I’d gone to Crayton Lake openly only one time — controlling my rage, to do it — to ask Maria to come back. Waiting in a secluded corner of the hotel’s terrace, I’d heard a bellhop paging Leslie Parker.

Before the bellhop appeared, I’d noticed and been curious about a couple at a nearby table. The girl was beautiful and blonde and young enough to be the daughter of the man she was with. He was robust, ruddy-faced, with close-cropped, prematurely gray hair. They’d been having tall, cool drinks, laughing together. Feeling as I did, their laughter and obvious happiness irritated me.

The bellhop had come onto the terrace with its potted palms and sweeping lake view, paging Leslie Parker. The man with the blonde had called, “Over here, boy”, and the bellhop had delivered a message, his smiling, obsequious reaction indicating the generosity of Parker’s tip.

In spite of all my arguments, Maria hadn’t returned home with me that day. Two weeks later she was dead. I’d killed her. The county coroner had ruled accidental drowning during a moonlight swim.

Two weeks later — plenty of time for Parker to have gotten to know her. He might very well have planned to meet her for drinks, on the night she was killed. He might have come down to the lakeshore to see if she were still swimming.

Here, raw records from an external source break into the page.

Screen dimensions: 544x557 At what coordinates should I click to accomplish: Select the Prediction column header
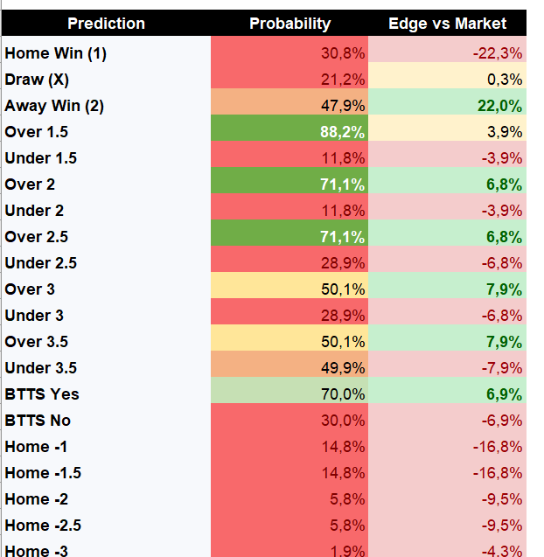click(106, 24)
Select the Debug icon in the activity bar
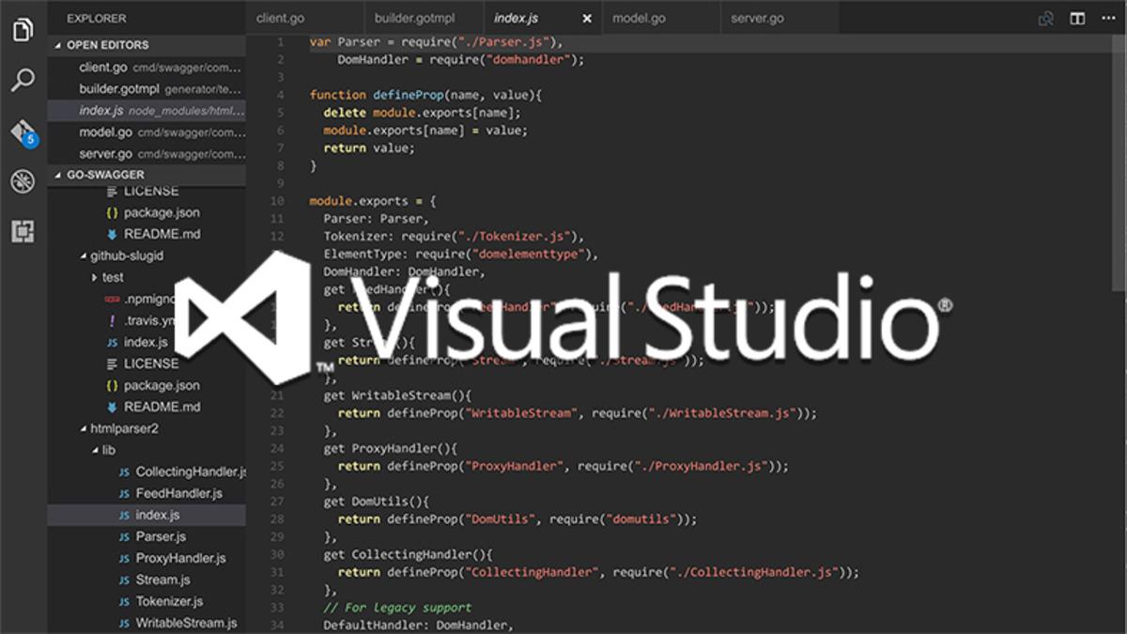The height and width of the screenshot is (634, 1127). point(23,182)
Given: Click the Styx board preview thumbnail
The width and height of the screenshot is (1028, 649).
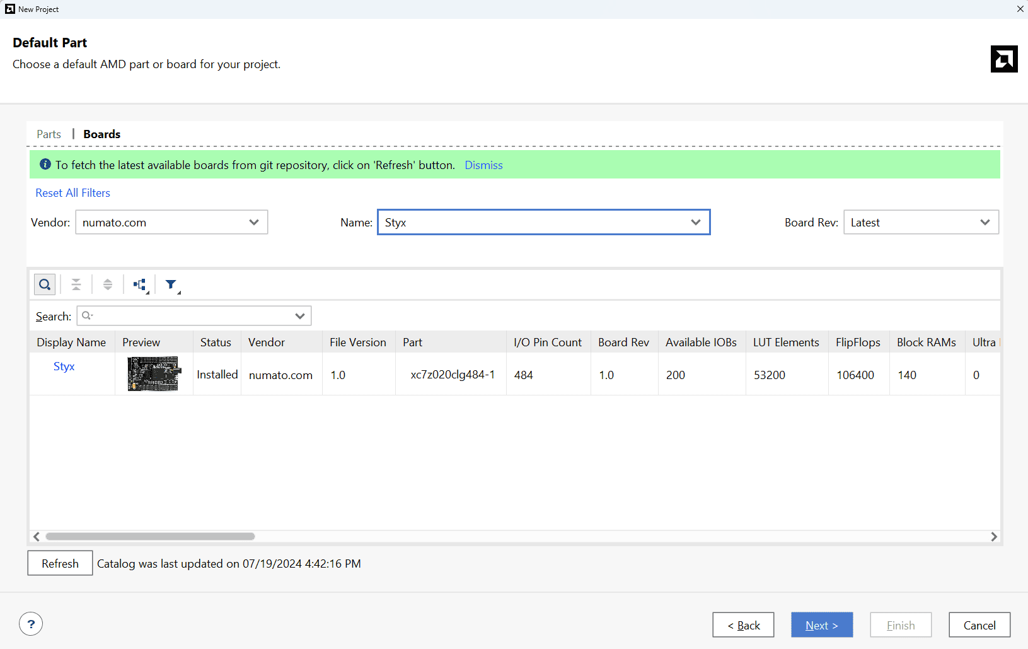Looking at the screenshot, I should (154, 373).
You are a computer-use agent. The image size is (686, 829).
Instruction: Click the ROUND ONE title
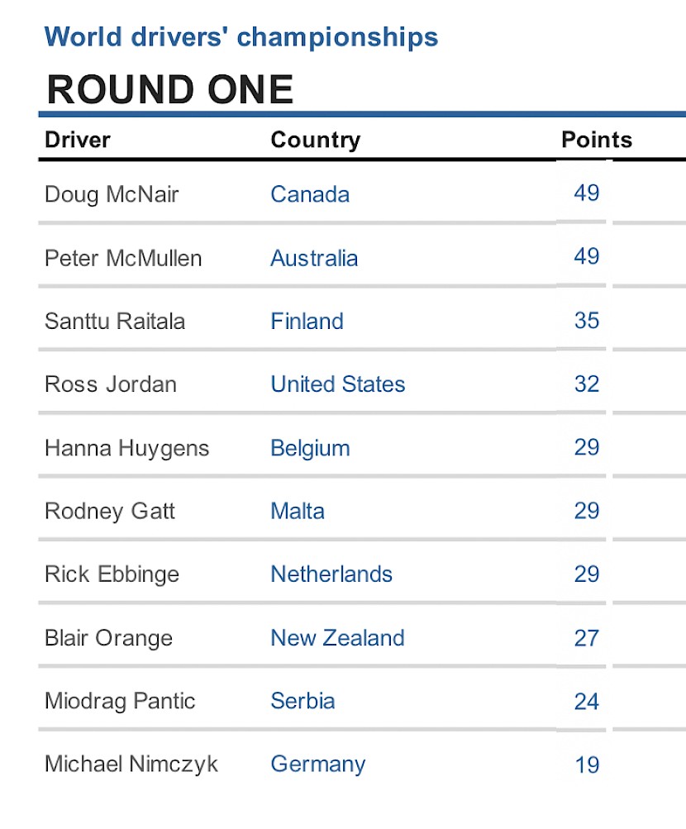pyautogui.click(x=169, y=89)

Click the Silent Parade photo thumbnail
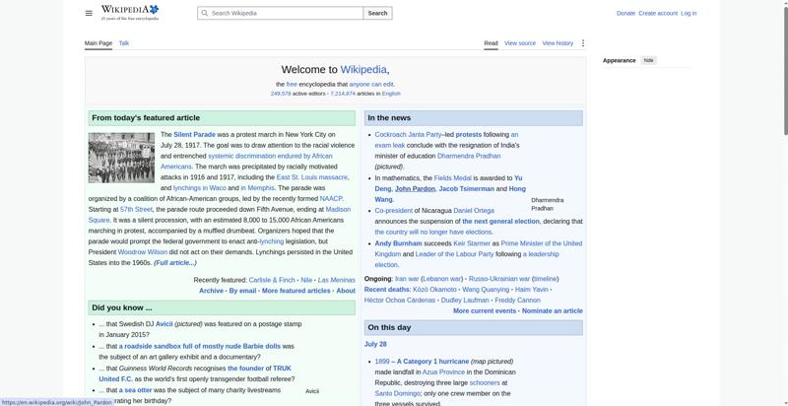tap(121, 158)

I shuddered, and had another jolt of Scotch.

Yet in these intervening weeks he hadn’t come forward.

Why?

Because the sense of the dramatic in him kept him from the direct action of going to the police?

I doubted it. Such a supposition was nonsense.

Because he’d fallen so deeply in love with Maria he planned a special doom for her murderer?

I doubted that also. There was the blonde, he had to remember that.

The blonde. If Parker were married, to someone besides the blonde, he’d have a very practical reason for covering the details of his stay at Crayton Lake — or for even letting it be known that he had been there, for that matter.

I’d identified the sharer of my secret, but I could do nothing more at the moment. With a sudden, strange fear of the darkness and silence of the bedroom, I carried the Scotch into the living room with me.

I sat down and began belting the Scotch. The TV set was still on the next morning. I groaned awake with a vague memory of having talked back to the set, of cursing it, sometime during the very late hours of night.

I gagged down more Scotch, had dry toast and coffee, black, for breakfast, and drove down the valley to Hollywood.

From a drugstore phone booth on Las Palmas I got in touch with the Tales of Suspense production office.

I told the secretary, “This is Zenith Writer’s Service. We have the typing ready for Mr. Leslie Parker. He asked us to call as soon as. possible.”

“He isn’t here. Please try his hotel.” She added the name of the hotel, and I hung up.

I came out of the booth feeling better. The ruse had saved me the delay and trouble of watching the TV studio and shadowing Parker when he eventually went in and came out. Any delay increased my risk, and I decided to move fast while things were breaking my way.

Parker’s hotel was a comfortable, unpretentious building in North Hollywood. As I drove to it, I was thankful I’d been watching those screen credits as closely as I had. To the desk man at the hotel, I gave the name of someone who worked on the Tales of Suspense show. It took only a moment for the desk man to ring Parker’s room. He turned to me with a smile, saying, “You may go right up. Room 404.”

Without another glance at me, the desk man returned to his chore of sorting and boxing the mail delivery. I walked down the wide corridor that led off the lobby to the self-service elevator. I punched the “4” button and while the elevator crawled upward, I slid the coil of thin wire from my side coat pocket and checked it to make sure it was free of kinks. I tucked the coat pocket flap inside the pocket so it would not impede the wire, and slipped the wife just out of sight below the lip of the pocket.